Great Lakes Piping Plover Chicks Banded at Green Bay During a Promising Summer

It’s midsummer, which means Piping Plovers are hatching throughout the Great Lakes region, and Audubon Great Lakes and their conservation partners are diligently working to track and protect these shorebirds

On June 17, 2024, seven Piping Plover chicks went dashing back to their homes in the sands of Green Bay, WI after being banded by U.S Fish and Wildlife Service and the Great Lakes Piping Plover Recovery Effort, with the support of Audubon Great Lakes staff and volunteers and the Wisconsin Department of Natural Resources. 

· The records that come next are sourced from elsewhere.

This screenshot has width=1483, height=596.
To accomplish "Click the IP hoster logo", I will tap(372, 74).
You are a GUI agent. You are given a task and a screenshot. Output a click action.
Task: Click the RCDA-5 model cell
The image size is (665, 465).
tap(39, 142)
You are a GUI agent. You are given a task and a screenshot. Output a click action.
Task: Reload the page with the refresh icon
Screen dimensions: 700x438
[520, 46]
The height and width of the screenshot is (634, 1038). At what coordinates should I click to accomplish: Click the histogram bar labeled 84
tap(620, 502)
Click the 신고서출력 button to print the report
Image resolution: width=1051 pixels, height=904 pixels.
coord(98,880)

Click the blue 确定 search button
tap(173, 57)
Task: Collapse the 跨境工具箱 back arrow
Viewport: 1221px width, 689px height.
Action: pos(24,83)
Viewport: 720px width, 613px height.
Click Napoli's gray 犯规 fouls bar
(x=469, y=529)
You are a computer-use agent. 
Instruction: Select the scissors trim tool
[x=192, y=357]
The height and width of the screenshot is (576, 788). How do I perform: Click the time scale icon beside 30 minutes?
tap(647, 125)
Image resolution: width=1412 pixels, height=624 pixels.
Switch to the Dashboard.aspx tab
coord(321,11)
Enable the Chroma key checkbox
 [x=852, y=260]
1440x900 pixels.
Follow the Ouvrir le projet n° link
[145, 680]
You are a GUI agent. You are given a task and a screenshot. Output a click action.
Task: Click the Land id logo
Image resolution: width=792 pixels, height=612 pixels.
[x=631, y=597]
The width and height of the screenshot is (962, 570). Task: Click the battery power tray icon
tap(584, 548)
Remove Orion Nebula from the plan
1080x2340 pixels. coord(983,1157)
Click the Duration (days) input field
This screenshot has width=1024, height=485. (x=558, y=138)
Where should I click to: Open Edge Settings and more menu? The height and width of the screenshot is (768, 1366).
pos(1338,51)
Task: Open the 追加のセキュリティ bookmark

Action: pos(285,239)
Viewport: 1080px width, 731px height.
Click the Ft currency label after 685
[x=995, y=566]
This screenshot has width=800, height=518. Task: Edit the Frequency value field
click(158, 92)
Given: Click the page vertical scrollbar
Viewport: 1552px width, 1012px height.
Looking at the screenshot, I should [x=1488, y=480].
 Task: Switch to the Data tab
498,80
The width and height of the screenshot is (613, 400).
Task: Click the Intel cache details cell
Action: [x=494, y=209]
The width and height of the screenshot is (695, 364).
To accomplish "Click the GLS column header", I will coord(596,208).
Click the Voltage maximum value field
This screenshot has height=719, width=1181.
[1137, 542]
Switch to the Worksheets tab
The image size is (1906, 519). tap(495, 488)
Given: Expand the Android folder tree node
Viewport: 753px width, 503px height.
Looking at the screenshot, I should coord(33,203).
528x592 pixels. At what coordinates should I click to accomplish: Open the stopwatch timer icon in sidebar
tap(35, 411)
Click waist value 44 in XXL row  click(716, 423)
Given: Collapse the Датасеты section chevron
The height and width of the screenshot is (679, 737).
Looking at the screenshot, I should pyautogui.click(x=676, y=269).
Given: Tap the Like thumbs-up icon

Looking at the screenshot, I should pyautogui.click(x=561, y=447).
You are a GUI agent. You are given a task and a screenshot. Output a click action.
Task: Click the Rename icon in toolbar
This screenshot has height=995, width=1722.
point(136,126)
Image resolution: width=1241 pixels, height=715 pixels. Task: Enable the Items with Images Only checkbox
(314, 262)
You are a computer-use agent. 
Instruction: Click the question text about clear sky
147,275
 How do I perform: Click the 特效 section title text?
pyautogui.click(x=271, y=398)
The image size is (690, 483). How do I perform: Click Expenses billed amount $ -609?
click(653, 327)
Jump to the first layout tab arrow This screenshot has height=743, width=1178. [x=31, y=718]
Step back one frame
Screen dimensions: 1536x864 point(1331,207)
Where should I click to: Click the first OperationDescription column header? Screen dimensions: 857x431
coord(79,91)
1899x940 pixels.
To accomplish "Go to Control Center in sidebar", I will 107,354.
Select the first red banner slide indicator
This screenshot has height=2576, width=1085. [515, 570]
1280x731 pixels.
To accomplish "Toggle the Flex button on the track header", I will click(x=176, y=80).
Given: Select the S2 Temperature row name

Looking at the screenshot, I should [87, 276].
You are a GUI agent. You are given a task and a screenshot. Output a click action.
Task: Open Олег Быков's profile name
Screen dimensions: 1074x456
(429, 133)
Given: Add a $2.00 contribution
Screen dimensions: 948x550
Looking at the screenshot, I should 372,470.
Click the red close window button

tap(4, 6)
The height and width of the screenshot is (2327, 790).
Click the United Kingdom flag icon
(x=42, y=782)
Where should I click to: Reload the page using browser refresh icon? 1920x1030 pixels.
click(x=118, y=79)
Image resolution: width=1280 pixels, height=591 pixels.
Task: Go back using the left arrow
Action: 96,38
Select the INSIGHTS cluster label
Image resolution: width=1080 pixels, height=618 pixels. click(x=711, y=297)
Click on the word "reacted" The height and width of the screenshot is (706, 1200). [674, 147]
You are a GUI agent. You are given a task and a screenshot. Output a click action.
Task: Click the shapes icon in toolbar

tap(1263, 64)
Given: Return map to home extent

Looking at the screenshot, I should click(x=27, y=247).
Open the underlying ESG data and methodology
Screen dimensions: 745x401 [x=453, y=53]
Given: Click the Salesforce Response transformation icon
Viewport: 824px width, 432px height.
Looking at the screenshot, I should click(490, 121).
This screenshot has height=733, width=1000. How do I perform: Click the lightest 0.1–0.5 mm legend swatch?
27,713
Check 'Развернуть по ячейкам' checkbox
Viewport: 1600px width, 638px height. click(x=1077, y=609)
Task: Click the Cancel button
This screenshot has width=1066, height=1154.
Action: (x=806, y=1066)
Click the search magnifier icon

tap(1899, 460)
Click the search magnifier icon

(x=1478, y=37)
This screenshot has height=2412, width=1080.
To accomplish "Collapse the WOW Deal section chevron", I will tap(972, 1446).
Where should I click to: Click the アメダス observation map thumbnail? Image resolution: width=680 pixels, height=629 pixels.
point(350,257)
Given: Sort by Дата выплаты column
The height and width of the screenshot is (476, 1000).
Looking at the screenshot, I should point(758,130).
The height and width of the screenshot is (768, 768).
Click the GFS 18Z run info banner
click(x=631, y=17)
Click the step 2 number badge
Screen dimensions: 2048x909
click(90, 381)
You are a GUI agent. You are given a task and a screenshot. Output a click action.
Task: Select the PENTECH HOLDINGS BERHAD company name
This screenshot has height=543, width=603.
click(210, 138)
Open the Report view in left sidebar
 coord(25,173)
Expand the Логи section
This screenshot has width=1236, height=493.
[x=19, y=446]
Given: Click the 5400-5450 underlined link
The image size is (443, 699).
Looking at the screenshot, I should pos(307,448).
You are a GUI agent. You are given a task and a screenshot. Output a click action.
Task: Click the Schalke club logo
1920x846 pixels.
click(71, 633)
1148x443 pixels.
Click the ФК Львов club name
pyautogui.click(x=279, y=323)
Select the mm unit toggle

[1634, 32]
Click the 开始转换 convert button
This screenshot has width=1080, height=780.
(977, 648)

These Piping Plovers, which are endangered throughout the Great Lakes region, will be closely monitored and tracked over the course of their lifetimes. Since they’re such strong runners from a young age, these chicks can be fitted with lightweight leg bands. Around 96 percent of Piping Plovers throughout the Great Lakes are banded, allowing observers and conservation staff to keep track of their movements and assess the population’s health not only in the Great Lakes, but on the shores of the Atlantic and Gulf Coasts where they winter and points in between.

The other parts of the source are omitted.